Is an adjustable-rate mortgage a better option for me? For example, a 5/1 FHA ARM will give you a lower initial interest rate that’s fixed for five years, then changes annually after that. It can be a good loan solution for home buyers who plan to stay in a home for just a few years.
Am I trying to buy too much house? The FHA mortgage calculator helps you gut-check your home-buying budget. Because it’s considering your all-in monthly payment costs, including FHA mortgage insurance premiums, you’ll be confident knowing you’re looking for the right house at the right price for your income.
How much of a down payment should I make? This is an important question, particularly for FHA loans. While FHA allows as little as 3.5% down, with a down payment of 10% or more, your mortgage insurance premiums will end after 11 years. Put down less, and you’ll be stuck with those premiums for the life of the FHA loan — and you’ll have to refinance into a conventional mortgage to cancel it.
FHA mortgage monthly payment 101
What are the monthly costs built into a monthly mortgage payment?
If you use an FHA mortgage payment calculator that includes only principal and interest, you’ll be getting a less-than-accurate result. And you’ll be set up for payment shock when you realize your actual payment will be higher.
The NerdWallet FHA loan calculator is a tool that considers the costs in real-life FHA monthly mortgage payments, including:
Principal. This is the amount you owe on the loan; what you borrowed minus your down payment. For example, if you buy a $500,000 home and put down $100,000, the principal would be $400,000.
Interest. This is the cost of borrowing the money from a lender, expressed as an annual percentage.
Property taxes. Annual taxes assessed by a government authority on your home and land are often collected as a part of your payment and paid through an escrow account.

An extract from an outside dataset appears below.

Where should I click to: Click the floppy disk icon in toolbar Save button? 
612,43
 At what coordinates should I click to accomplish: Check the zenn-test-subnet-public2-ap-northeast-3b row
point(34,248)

FHA mortgage insurance. This is a cost built into FHA loans. You’ll make an upfront premium payment at closing, while ongoing premiums are factored into your monthly payment. Put down less than 10%, and you’ll pay mortgage insurance premiums for the life of the loan. Put down over 10%, and mortgage insurance premiums end after 11 years.
Homeowners association (HOA) fee. You may or may not have this included in your monthly payment: HOA dues can be assessed by a homeowners organization to pay for upkeep and improvements to shared amenities.
Can I lower my FHA monthly payment?
If the numbers in your FHA loan payment calculations seem a bit high, there are ways to lower them:
Extend the loan terms. If you know this is a roots-in-the-ground home, you can extend the number of years you’ll pay, say from 15 to 30 years. Yes, you’ll pay more interest over a longer time, but your monthly payment will be significantly lower.
Buy less house. A smaller loan means smaller payments. Maybe you can do with less house to start and make improvements over the coming years.
Avoid paying mortgage insurance premiums for life. FHA loans require mortgage insurance premiums, but to avoid paying them for the life of the loan, consider making a down payment of over 10%.
Get a better interest rate. Shop at least three lenders to get the best shot at a better interest rate. And mix up the competition: consider local and national lenders and an online lender, too.
Can my FHA monthly payment go up?
Of course, things can change. Here are a few instances when your monthly payment can go up, even after you’ve closed the loan and moved in:
If you have an adjustable-rate mortgage, and after your initial fixed-interest rate term ends, your interest rate can rise
Escrow items built into your monthly payment, such as property taxes or homeowners insurance premiums, are likely to go up a bit over time.
If you’re run behind on making a monthly payment, you can expect a late payment fee.